• **Problem to solve**
Reproduce the data from the line containing "Select the 深圳 station reading 6.0" through the line containing "tap(921, 429)", both included, with no changes.

• **Information supplied**
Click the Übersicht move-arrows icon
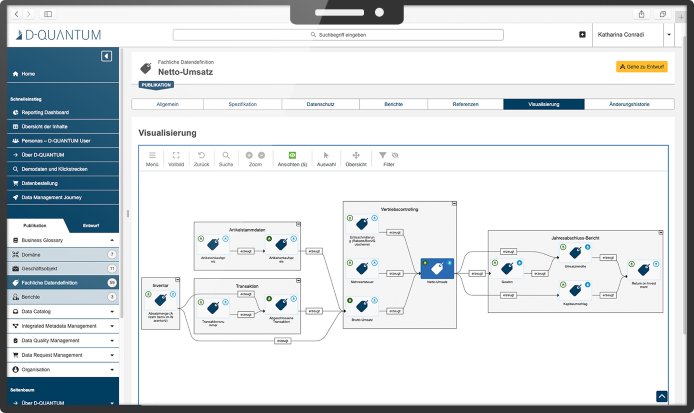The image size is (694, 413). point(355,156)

--

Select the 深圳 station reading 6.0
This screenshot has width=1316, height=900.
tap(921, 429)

• **Solution to this exercise**
Select the 深圳 station reading 6.0
This screenshot has width=1316, height=900.
tap(921, 429)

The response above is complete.